■ Task brief
Look through the listing below and report every line that contains "Facebook".
────────────────────────────────────────
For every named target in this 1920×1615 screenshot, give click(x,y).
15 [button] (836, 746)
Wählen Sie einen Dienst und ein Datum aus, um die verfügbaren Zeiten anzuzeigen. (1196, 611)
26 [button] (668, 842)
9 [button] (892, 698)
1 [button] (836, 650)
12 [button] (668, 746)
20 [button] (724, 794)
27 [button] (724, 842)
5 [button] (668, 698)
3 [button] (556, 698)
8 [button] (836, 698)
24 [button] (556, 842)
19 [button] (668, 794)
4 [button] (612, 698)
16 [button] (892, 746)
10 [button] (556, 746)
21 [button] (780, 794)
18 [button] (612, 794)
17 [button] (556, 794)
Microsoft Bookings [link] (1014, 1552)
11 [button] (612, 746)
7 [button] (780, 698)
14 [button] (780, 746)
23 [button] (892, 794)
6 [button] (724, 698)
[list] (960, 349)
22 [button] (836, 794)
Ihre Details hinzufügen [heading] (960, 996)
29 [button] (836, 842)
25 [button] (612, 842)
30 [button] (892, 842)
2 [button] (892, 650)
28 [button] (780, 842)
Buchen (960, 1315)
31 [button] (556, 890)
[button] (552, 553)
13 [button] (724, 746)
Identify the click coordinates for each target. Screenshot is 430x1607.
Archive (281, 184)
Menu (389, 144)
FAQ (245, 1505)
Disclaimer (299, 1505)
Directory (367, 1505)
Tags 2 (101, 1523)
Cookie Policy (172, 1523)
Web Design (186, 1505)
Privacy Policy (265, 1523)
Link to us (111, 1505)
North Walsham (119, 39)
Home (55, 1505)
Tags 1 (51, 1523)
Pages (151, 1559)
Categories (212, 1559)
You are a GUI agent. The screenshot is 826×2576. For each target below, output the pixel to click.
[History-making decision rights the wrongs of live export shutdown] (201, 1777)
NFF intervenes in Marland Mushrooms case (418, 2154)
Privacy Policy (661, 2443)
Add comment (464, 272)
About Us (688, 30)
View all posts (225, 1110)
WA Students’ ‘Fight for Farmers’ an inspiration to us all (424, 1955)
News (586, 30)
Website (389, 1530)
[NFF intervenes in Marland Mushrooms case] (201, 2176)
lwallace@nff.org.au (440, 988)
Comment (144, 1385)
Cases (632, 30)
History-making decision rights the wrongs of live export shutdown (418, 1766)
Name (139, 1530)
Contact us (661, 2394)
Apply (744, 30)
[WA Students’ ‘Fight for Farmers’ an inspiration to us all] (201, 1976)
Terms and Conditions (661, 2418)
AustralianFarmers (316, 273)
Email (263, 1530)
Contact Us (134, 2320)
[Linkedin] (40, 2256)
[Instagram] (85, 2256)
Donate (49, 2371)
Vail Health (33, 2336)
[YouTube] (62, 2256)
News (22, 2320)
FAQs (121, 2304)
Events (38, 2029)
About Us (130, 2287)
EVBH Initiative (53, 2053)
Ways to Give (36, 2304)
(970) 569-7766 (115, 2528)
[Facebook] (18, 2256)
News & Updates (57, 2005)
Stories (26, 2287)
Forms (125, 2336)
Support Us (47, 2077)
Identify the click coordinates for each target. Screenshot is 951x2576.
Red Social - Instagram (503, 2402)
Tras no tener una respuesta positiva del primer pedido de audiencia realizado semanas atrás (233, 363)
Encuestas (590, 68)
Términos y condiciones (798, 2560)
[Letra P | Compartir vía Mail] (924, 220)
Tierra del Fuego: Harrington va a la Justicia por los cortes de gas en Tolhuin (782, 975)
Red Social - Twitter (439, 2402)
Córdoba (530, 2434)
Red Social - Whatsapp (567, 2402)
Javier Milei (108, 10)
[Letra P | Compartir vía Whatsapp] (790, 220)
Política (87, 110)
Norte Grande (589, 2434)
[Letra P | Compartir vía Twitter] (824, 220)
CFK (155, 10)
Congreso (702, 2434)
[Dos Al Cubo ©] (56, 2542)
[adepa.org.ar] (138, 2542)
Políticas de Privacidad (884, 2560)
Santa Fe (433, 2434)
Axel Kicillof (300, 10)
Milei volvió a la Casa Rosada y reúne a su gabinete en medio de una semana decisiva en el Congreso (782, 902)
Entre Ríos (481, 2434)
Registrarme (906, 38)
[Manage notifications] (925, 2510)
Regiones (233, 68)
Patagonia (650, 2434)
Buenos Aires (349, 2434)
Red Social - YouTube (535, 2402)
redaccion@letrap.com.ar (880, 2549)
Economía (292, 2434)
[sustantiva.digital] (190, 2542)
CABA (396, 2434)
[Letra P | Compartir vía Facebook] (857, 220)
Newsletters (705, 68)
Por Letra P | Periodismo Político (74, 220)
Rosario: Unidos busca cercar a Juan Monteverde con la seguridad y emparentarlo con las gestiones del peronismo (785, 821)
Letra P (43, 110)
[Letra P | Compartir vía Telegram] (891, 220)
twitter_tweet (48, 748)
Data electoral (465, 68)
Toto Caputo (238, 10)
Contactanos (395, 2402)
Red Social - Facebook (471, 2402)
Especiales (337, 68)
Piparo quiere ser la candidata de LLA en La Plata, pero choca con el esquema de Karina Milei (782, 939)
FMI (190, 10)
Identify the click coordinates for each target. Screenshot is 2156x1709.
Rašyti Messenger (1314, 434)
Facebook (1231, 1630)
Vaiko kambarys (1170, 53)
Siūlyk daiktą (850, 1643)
────────────────────────────────────────
■ Solution for this task
[Facebook] (18, 2256)
[Letra P | Compartir vía Facebook] (857, 220)
Red Social - Facebook (471, 2402)
Facebook (1231, 1630)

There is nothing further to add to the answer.